Tuve una amiga llamada Peregrina.
Aún vive en España,
se enamoró y caso-se con Julio,
Nos olvidamos...
Partiendo de la primicia, me he zambullido en la nostalgia
por esas inacabables y dolorosas prácticas que viví para andar en bicicleta. Fue a los 15 (a lugar:
también aprendí a nadar).
Cuando la conocí -a Ella: Peregrina-, fue en una comunidad,
una Tasca virtual que tenía como guardián un Perro Verde.
Peregrina, que en mi insolente tristeza me ayudó a confrontar
mi segundo divorcio, inventó la forma más dulce de acompañarme en el proceso:
un cordón rosado. Era tan largo que atravesaba el charco y ella sostenía un
extremo, yo el otro.
Amén de que acá las mañanas eran tardes-noches en España,
nos hacíamos en la media para narrarnos las cuitas y prestarnos el pañuelo, la
copa, extinguirnos las lágrimas, poner música estridente o romántica, consagrar
los palabros y las borracheras taqueriles que me fregotearon la ruptura y el
desamor.
Así fue unos años, hasta que MSN canceló los grupos y nos echaron
a la calle con todo y mesas, bancos, cuadros, piano y cava.

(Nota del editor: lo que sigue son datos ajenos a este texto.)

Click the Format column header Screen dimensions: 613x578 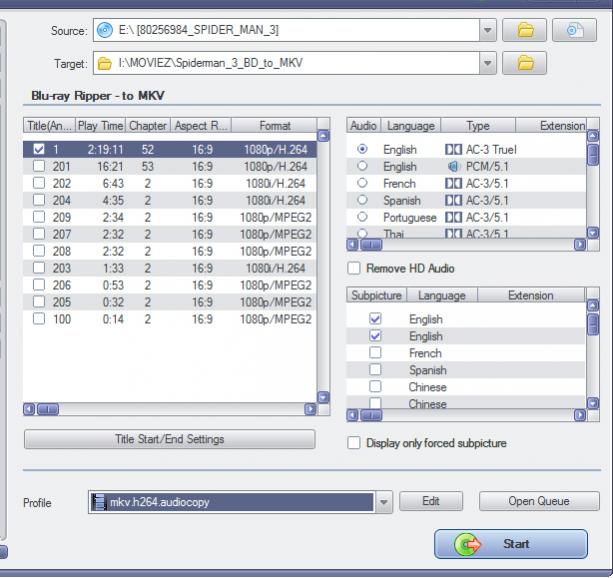click(274, 126)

Vinieron remiendos de comunidades. Nunca nos pudimos
rehacer.
Llegó el Facebook, y muchos migramos en la esperanza de
reencontrarnos. Entre los comensales topé a mi Peregrina con su Julio, nos
entusiasmamos, nos quisimos otra vez, pero el olvido de las circunstancias que
nos habían atado diluyó la agujeta rosa. Ella tomó su bicicleta marchándose a
un castillo mientras yo trepé a un acantilado.
Con los años, llegó la madurez. Peregrina me había dejado
una nota cálida y amorosa, sobre mi nueva bicicleta… en ella yo viajaría hasta
su dulce regazo; nos esperaba la sombra de un árbol, la orilla de la playa.
Concluí que en el viaje, la compañía de quienes nos dan su
abrazo es continua hasta que los caminos se descruzan para laminar otros, y en
esos otros, al paso del tiempo, volver a amarnos.